One of the most jarring features of inner-city life is the din of traffic and construction. This constant noise can take a lot of getting used to. After a while, you probably won’t notice the absurd volume of day-to-day life, like the roar of the train past your office or the howl of passing sirens. While you may stop hearing the noise during the day, nighttime is a different story.

Outside noise will negatively affect your sleep unless you take steps to block sound out of your room. If the general clamor starts wearing on your nerves in the first few weeks in your new home, remember that the noise of the city is a sign of the vibrant life and bustling activity that drew you here in the first place. Framing the sound in a positive light won’t turn the volume down, but it may help you feel better about the noise until you start to zone it out naturally. 

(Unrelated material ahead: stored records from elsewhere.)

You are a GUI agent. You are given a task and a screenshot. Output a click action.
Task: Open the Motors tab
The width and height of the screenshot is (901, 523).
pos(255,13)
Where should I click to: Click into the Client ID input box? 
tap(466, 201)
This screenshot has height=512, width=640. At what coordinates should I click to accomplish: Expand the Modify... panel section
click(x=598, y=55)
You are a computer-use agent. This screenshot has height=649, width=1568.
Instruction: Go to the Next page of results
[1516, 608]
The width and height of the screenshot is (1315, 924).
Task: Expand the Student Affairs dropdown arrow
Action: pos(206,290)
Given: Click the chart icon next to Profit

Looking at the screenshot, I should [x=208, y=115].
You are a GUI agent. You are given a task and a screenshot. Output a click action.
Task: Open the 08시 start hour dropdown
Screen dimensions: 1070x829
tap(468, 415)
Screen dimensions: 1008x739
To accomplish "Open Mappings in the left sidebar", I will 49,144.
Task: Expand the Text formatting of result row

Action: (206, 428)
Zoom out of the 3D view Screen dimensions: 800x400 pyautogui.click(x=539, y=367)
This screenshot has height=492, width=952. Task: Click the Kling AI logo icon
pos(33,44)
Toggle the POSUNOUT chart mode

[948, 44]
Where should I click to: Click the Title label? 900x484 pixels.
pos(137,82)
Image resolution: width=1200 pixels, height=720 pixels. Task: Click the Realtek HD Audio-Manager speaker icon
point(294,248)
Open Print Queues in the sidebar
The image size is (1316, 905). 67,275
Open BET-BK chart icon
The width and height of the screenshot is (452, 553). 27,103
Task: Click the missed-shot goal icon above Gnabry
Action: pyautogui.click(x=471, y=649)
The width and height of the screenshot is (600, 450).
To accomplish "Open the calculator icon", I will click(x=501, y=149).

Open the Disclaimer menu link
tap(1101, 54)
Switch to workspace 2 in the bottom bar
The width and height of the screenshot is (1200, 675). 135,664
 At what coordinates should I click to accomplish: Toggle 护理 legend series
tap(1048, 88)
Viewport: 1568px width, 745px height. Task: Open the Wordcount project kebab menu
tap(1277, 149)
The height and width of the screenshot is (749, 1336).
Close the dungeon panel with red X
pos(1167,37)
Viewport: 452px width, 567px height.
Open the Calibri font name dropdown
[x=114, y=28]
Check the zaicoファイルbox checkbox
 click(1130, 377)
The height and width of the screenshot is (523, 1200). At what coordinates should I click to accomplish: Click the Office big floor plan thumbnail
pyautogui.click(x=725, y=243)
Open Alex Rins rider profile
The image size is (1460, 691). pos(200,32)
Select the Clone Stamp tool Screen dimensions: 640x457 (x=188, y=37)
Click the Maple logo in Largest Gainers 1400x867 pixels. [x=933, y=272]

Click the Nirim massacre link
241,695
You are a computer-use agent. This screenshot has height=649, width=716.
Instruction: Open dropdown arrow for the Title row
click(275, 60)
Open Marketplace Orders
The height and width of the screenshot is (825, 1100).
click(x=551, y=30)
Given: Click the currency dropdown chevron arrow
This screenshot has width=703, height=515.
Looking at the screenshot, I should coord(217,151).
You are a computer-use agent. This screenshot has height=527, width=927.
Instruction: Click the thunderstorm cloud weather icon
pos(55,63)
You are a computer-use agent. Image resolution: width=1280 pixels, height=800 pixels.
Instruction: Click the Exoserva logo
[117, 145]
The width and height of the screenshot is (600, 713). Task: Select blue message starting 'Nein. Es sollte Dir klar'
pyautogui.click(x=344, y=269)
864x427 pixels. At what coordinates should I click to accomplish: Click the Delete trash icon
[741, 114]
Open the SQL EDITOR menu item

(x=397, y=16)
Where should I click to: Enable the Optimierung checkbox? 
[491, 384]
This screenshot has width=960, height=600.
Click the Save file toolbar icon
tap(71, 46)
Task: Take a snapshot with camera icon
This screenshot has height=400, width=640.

Dive Head First into Public Transport

If you had a car at home, getting used to public transport might be a big adjustment. Don’t make the mistake of avoiding taking the train or bus because you’re intimidated by the unreadable web of routes or the complicated ticketing system. Once you’ve hopped on and off a few times, you’ll probably find it’s not as complicated as you thought. You just need to get the hang of it. And bonus points if you get a little lost in the process—what better way to get to know your new area than finding your way back home?

Final Thoughts on Moving to a Big City

Whether you’re moving for a partner, your career, or just a little adventure, leaving a small town and heading for the big city comes with many challenges. These tips will help you get your head around the most significant adjustments you’ll have to make when you get there.